WHAT IS REQUIRED: Show, from the records below, all lines that contain the word "icon".

RECORDS SHOWN:

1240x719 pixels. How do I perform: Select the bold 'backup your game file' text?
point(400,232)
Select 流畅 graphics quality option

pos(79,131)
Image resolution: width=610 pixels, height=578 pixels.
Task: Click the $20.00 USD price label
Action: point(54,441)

---

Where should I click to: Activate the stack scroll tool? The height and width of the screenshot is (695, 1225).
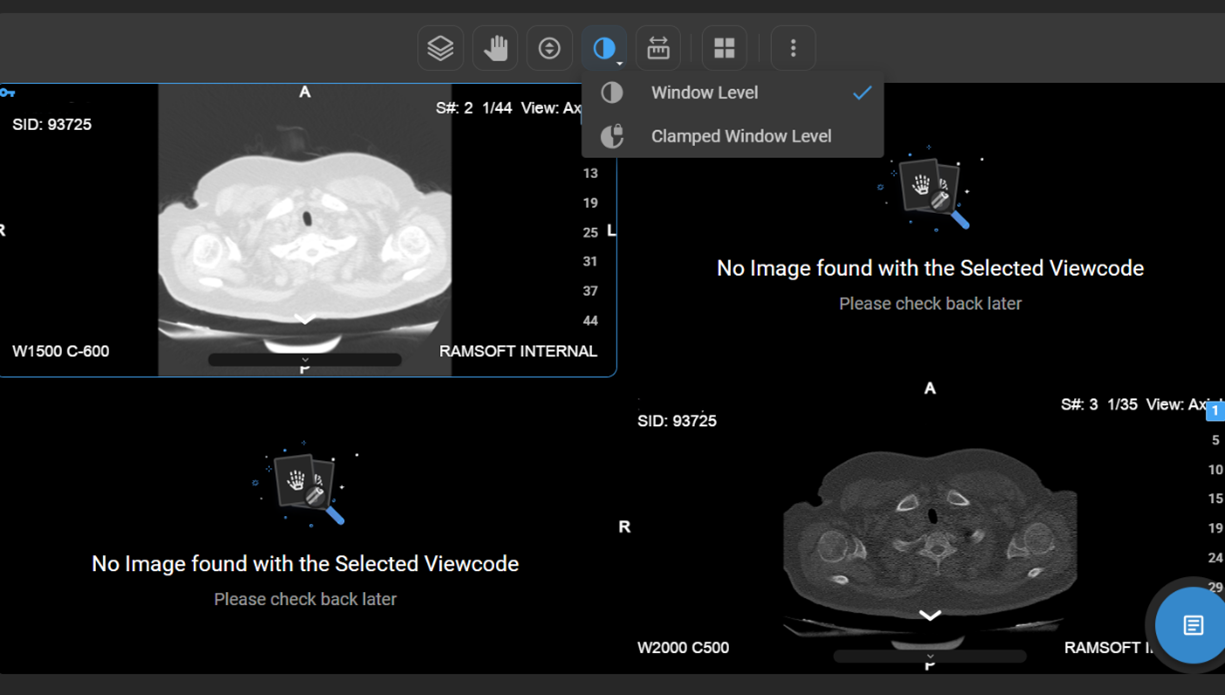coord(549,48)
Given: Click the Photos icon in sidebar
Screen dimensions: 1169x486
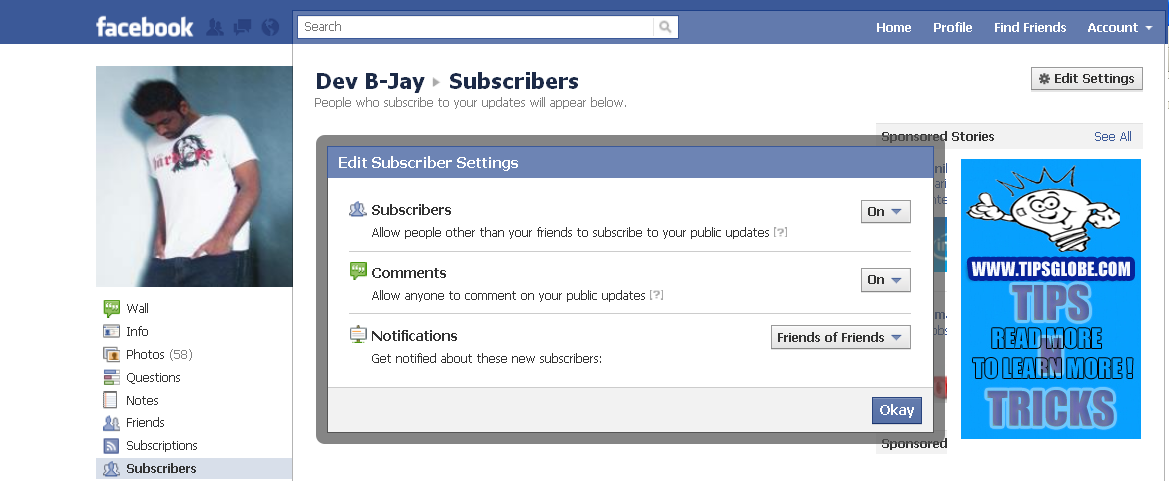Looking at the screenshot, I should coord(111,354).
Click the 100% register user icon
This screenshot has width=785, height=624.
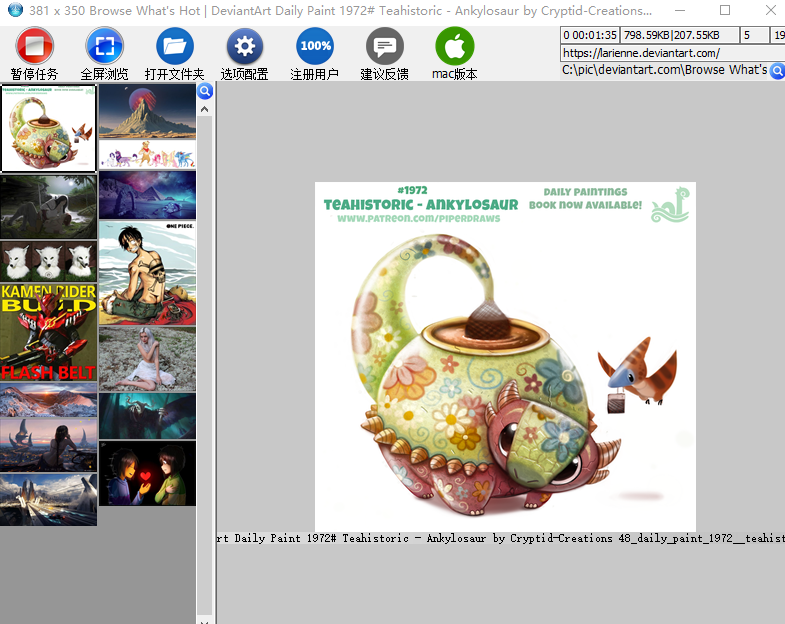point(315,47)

==

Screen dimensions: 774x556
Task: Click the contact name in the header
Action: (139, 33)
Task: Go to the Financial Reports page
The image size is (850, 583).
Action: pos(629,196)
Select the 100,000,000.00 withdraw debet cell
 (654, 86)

ANSWER AREA:
Given: Click the Photos icon in sidebar
Click the 100% register user icon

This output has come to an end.